-- Material supplied start --

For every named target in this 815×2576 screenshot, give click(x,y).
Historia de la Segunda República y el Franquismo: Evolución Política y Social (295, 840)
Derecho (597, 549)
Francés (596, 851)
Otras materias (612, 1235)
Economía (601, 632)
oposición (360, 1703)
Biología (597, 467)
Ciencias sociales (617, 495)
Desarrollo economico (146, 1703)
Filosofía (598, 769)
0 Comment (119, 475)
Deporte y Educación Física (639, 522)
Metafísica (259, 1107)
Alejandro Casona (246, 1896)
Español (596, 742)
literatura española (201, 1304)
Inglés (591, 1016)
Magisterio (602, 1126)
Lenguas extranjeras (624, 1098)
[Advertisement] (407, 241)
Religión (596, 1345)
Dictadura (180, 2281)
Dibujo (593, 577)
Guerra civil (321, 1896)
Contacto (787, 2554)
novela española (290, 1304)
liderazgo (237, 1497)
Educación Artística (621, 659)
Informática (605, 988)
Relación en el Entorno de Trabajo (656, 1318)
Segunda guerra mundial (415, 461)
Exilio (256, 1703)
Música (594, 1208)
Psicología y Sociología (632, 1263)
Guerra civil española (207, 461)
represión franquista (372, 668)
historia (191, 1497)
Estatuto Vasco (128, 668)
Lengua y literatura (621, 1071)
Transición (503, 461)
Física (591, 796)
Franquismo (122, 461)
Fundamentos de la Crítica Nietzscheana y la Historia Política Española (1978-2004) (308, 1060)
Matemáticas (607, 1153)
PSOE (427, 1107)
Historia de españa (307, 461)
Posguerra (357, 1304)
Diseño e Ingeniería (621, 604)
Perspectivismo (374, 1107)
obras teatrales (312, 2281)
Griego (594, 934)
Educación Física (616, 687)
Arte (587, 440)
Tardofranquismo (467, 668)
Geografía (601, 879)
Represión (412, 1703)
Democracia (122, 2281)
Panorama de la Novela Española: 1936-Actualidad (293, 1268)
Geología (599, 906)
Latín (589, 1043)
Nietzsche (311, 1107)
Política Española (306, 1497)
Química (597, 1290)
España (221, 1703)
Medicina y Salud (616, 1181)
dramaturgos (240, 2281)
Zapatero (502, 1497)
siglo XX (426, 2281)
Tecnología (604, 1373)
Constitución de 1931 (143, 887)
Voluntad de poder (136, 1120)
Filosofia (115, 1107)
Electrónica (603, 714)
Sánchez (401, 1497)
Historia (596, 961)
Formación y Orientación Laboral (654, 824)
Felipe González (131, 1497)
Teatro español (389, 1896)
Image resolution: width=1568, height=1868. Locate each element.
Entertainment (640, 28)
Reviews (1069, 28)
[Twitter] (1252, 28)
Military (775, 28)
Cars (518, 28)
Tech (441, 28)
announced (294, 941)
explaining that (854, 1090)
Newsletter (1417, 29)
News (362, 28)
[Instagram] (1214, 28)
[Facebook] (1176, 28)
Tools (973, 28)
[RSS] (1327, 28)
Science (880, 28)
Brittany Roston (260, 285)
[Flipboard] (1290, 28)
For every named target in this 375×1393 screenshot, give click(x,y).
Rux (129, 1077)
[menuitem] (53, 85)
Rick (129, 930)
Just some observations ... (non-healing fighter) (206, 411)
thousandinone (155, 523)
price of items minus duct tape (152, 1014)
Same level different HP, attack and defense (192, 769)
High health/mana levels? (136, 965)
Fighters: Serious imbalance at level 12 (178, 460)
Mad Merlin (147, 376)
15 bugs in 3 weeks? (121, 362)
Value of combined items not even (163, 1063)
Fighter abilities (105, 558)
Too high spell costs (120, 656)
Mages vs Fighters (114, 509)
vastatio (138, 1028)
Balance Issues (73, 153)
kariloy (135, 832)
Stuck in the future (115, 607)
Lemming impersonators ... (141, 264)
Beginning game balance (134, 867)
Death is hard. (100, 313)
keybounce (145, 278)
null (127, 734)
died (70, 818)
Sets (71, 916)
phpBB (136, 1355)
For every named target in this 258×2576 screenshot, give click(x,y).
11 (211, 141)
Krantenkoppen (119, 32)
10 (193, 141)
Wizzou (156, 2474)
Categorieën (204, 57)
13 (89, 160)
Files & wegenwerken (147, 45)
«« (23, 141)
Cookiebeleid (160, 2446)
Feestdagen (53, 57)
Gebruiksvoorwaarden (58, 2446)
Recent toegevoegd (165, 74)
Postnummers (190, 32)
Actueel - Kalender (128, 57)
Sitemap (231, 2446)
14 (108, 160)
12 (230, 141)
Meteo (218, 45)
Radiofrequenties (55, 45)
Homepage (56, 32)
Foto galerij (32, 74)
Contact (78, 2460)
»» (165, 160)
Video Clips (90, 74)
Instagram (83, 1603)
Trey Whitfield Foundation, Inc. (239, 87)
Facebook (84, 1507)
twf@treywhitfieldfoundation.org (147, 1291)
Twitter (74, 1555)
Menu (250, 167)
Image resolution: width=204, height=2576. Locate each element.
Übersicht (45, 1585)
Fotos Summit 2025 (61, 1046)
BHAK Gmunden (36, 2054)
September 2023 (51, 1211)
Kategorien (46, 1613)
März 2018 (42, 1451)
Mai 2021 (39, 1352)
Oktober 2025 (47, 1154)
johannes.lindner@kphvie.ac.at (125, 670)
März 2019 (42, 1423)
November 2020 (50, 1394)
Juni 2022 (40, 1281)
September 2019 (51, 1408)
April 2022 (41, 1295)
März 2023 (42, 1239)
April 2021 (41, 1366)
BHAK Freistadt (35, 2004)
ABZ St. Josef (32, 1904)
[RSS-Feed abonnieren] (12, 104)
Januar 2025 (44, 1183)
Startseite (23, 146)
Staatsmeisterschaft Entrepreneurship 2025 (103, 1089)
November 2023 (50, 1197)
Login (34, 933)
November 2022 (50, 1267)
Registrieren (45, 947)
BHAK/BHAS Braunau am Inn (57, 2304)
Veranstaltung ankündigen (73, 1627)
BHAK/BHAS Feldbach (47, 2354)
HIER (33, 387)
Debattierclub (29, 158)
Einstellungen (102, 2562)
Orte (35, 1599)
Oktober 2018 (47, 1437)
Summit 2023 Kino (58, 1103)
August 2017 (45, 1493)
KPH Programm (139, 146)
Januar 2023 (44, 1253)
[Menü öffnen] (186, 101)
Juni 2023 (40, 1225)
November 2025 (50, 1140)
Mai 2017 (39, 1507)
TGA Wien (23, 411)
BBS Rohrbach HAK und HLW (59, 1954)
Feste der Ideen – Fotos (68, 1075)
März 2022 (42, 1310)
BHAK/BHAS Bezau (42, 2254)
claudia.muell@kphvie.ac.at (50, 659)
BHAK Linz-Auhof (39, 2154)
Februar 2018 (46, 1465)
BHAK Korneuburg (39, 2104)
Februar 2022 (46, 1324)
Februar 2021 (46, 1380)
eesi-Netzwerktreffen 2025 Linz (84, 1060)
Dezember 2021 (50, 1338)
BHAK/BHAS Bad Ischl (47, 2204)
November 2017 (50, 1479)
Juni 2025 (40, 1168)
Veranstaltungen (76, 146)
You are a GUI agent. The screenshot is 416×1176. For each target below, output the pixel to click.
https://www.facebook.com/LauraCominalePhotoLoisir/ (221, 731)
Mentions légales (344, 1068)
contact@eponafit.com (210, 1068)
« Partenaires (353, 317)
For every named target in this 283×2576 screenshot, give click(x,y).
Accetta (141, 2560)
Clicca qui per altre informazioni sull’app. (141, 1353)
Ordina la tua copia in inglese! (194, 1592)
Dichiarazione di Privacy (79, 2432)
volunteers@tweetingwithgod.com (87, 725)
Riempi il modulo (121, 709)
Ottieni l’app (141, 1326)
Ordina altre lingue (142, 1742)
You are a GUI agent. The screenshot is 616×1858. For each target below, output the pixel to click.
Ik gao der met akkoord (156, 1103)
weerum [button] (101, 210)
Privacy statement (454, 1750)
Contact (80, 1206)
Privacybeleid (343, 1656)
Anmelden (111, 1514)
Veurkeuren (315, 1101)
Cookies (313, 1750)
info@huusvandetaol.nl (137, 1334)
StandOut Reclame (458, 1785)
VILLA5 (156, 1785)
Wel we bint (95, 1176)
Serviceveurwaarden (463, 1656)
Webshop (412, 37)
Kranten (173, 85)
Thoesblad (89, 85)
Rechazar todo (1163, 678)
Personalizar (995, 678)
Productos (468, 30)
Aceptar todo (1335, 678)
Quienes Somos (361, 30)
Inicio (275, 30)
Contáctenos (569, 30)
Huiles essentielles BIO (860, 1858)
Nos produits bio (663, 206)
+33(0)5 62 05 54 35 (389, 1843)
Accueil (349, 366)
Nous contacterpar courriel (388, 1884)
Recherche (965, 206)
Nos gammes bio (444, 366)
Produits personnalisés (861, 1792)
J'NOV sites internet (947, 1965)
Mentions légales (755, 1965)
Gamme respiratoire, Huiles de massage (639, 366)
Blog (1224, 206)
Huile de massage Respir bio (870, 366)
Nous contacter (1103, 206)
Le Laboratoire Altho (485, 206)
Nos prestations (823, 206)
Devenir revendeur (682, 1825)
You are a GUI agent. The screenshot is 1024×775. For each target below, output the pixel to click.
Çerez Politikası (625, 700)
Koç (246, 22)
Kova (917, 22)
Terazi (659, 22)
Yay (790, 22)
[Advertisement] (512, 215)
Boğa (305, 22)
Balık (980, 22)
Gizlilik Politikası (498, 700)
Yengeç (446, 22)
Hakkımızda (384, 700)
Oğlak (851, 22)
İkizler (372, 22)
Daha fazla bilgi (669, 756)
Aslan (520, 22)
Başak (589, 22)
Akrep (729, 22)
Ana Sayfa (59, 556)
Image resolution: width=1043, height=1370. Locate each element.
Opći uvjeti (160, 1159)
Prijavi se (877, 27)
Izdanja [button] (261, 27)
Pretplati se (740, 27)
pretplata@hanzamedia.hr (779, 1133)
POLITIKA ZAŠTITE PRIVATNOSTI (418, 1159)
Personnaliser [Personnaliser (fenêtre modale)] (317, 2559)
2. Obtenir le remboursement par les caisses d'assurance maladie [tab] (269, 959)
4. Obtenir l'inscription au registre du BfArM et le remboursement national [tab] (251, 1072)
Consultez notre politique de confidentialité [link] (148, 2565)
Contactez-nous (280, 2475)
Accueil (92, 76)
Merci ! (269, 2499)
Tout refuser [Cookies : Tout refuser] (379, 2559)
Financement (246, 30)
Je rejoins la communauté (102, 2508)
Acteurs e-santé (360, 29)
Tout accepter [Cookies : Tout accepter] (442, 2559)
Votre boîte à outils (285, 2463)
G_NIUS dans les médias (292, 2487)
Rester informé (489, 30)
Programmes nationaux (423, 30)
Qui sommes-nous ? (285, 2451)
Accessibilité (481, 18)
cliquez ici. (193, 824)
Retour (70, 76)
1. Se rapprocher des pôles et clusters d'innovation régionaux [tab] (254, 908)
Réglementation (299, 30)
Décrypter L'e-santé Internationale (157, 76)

-- Material supplied end --

* Problem description: Edit the data from the line with "obras teatrales (312, 2281)" to the line with "Nietzsche (311, 1107)" so that "Latín clásico" takes the place of "Latín", and give back only those lines with nothing else changed.

* Output below:
obras teatrales (312, 2281)
Griego (594, 934)
Educación Física (616, 687)
Arte (587, 440)
Tardofranquismo (467, 668)
Geografía (601, 879)
Represión (412, 1703)
Democracia (122, 2281)
Panorama de la Novela Española: 1936-Actualidad (293, 1268)
Geología (599, 906)
Latín clásico (589, 1043)
Nietzsche (311, 1107)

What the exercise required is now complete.